Collected data:

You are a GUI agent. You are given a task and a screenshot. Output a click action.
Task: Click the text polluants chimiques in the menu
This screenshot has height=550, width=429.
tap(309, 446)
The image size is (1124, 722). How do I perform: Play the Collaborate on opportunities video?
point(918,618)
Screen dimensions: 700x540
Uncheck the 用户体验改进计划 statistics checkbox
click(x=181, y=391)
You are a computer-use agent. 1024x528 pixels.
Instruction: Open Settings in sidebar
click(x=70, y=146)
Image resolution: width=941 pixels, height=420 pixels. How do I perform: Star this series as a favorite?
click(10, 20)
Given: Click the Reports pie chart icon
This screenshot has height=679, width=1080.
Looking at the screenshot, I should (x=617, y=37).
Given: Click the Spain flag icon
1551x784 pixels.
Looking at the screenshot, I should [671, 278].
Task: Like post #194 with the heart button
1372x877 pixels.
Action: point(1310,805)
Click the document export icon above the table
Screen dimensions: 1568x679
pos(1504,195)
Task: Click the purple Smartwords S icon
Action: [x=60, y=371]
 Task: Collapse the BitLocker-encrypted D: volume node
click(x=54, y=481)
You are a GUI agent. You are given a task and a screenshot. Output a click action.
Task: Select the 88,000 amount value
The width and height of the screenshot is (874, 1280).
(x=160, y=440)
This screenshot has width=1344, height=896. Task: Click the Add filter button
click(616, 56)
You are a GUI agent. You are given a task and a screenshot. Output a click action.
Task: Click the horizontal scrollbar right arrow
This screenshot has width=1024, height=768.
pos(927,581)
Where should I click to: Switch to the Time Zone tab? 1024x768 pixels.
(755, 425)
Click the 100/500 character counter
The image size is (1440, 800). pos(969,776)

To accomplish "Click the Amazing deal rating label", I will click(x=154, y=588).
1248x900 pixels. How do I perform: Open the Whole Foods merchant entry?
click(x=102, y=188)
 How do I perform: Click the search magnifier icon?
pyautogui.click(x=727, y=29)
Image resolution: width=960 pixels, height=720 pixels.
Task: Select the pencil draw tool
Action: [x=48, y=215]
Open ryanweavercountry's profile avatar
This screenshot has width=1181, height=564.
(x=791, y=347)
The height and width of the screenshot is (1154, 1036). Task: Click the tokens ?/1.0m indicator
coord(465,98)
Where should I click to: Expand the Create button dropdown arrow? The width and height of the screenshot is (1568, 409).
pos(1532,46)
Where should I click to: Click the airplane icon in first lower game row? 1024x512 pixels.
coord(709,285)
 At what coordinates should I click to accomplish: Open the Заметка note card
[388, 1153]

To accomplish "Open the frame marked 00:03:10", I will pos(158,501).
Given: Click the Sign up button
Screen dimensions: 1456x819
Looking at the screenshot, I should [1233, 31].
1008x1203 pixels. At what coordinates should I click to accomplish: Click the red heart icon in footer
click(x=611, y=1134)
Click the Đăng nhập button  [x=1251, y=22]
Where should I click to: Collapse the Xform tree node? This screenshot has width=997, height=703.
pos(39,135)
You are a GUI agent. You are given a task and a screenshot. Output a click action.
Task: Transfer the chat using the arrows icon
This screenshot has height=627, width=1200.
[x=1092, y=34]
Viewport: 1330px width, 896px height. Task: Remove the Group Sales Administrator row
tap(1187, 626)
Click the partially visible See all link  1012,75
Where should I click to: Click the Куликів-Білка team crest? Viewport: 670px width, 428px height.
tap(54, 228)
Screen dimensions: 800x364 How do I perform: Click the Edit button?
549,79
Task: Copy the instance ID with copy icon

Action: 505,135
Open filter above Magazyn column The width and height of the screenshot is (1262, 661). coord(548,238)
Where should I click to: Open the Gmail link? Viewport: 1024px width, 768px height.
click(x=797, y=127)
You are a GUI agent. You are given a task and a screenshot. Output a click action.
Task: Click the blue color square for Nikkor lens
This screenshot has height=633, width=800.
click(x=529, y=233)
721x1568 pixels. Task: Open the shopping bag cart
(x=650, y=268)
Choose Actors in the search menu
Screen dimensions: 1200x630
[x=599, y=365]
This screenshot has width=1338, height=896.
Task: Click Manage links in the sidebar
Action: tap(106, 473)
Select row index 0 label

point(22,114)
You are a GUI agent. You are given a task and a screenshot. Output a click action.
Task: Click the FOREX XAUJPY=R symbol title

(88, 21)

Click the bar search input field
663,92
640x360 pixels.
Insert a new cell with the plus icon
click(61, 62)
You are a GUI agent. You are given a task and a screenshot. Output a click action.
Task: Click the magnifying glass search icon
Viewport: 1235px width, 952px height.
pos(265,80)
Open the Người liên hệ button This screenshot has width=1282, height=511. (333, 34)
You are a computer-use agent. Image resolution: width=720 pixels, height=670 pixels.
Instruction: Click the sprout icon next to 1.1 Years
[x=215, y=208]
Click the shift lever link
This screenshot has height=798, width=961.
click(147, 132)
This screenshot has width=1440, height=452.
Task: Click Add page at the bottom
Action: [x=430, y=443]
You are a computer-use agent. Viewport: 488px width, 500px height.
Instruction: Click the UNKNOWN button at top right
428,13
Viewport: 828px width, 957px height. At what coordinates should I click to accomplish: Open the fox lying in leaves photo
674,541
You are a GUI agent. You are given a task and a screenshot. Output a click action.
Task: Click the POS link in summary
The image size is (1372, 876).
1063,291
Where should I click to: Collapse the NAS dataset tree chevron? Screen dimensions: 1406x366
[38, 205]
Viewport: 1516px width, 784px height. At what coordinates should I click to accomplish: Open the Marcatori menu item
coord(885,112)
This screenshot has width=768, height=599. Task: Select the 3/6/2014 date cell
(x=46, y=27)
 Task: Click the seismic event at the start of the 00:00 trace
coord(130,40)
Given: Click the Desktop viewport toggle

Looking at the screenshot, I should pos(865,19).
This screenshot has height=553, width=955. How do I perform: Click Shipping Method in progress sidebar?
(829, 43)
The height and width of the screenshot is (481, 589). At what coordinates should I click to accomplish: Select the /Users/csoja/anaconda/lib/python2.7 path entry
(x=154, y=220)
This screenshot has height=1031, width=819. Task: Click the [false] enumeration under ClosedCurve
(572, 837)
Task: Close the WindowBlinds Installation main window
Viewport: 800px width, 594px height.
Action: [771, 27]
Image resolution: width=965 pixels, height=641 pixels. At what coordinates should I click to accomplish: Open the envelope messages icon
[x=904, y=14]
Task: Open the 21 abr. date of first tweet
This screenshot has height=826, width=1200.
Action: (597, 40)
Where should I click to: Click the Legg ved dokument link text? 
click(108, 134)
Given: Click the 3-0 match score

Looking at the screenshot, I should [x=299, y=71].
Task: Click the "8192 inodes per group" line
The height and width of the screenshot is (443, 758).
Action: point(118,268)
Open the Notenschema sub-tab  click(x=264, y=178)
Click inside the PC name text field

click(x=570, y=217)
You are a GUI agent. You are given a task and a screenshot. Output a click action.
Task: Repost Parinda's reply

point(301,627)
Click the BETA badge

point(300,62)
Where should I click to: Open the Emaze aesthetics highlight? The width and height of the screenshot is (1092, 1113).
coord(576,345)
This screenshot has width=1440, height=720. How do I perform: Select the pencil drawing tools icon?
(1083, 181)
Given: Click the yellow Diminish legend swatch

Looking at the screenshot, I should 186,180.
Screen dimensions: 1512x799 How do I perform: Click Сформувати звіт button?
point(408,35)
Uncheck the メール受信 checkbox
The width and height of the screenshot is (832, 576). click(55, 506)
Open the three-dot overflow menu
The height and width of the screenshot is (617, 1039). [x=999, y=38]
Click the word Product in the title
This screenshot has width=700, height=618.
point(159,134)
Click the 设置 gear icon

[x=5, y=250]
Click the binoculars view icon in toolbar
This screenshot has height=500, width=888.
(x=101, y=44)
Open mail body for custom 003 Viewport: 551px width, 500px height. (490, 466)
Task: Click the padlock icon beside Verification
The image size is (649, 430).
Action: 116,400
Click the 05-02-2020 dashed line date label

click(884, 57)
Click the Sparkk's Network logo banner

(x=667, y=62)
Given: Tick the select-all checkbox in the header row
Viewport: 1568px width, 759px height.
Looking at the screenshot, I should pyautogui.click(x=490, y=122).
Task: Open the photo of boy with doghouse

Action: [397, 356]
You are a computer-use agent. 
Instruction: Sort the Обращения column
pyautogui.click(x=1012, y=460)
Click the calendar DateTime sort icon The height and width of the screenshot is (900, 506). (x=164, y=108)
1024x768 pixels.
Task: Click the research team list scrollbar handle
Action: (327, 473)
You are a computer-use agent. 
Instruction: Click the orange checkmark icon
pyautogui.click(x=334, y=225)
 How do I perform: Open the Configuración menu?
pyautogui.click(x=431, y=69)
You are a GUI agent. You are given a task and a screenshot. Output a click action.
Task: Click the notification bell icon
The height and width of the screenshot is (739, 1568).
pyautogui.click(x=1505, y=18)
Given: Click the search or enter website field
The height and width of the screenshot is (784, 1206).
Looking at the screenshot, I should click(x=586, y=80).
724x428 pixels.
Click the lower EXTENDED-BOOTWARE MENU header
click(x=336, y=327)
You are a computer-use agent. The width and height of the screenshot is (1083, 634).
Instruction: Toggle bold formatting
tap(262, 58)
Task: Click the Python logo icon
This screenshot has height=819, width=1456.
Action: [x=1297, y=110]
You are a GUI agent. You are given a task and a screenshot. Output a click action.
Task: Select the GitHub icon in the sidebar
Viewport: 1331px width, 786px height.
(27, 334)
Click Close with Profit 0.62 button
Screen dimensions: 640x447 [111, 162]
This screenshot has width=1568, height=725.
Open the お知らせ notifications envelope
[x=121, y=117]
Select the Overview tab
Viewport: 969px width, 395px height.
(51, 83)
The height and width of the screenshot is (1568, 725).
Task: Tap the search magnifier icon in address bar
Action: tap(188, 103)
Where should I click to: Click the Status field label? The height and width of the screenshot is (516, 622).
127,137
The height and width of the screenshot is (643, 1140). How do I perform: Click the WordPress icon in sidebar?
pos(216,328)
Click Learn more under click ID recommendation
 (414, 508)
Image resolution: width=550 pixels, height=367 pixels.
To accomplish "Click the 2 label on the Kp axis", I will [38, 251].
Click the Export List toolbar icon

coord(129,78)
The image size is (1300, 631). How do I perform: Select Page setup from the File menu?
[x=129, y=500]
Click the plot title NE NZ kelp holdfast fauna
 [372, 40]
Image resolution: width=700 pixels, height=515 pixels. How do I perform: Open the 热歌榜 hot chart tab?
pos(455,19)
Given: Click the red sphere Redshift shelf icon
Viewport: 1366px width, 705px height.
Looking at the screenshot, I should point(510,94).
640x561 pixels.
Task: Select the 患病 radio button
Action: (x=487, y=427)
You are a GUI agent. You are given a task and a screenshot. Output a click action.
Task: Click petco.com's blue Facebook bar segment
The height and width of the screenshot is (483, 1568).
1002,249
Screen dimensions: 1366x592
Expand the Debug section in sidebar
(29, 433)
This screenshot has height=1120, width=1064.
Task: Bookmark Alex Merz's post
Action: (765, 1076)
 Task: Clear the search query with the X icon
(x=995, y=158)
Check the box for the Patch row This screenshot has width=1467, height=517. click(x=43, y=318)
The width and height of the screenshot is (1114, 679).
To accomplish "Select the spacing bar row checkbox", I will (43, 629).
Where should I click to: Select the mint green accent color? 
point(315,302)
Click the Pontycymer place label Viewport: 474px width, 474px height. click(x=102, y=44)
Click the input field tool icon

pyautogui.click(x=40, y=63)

BRIEF: Please print the records above exactly from their first line. End with the line containing "Task: Click the horizontal", and include it.

ANSWER:
You are a GUI agent. You are given a task and a screenshot. Output a click action.
Task: Click the text polluants chimiques in the menu
This screenshot has height=550, width=429.
tap(309, 446)
The image size is (1124, 722). How do I perform: Play the Collaborate on opportunities video?
point(918,618)
Screen dimensions: 700x540
Uncheck the 用户体验改进计划 statistics checkbox
click(x=181, y=391)
You are a computer-use agent. 1024x528 pixels.
Instruction: Open Settings in sidebar
click(x=70, y=146)
Image resolution: width=941 pixels, height=420 pixels. How do I perform: Star this series as a favorite?
click(10, 20)
Given: Click the Reports pie chart icon
This screenshot has height=679, width=1080.
Looking at the screenshot, I should (x=617, y=37).
Given: Click the Spain flag icon
1551x784 pixels.
Looking at the screenshot, I should [671, 278].
Task: Like post #194 with the heart button
1372x877 pixels.
Action: point(1310,805)
Click the document export icon above the table
Screen dimensions: 1568x679
pos(1504,195)
Task: Click the purple Smartwords S icon
Action: [x=60, y=371]
 Task: Collapse the BitLocker-encrypted D: volume node
click(x=54, y=481)
You are a GUI agent. You are given a task and a screenshot. Output a click action.
Task: Select the 88,000 amount value
The width and height of the screenshot is (874, 1280).
(x=160, y=440)
This screenshot has width=1344, height=896. Task: Click the Add filter button
click(616, 56)
You are a GUI agent. You are given a task and a screenshot. Output a click action.
Task: Click the horizontal scrollbar right arrow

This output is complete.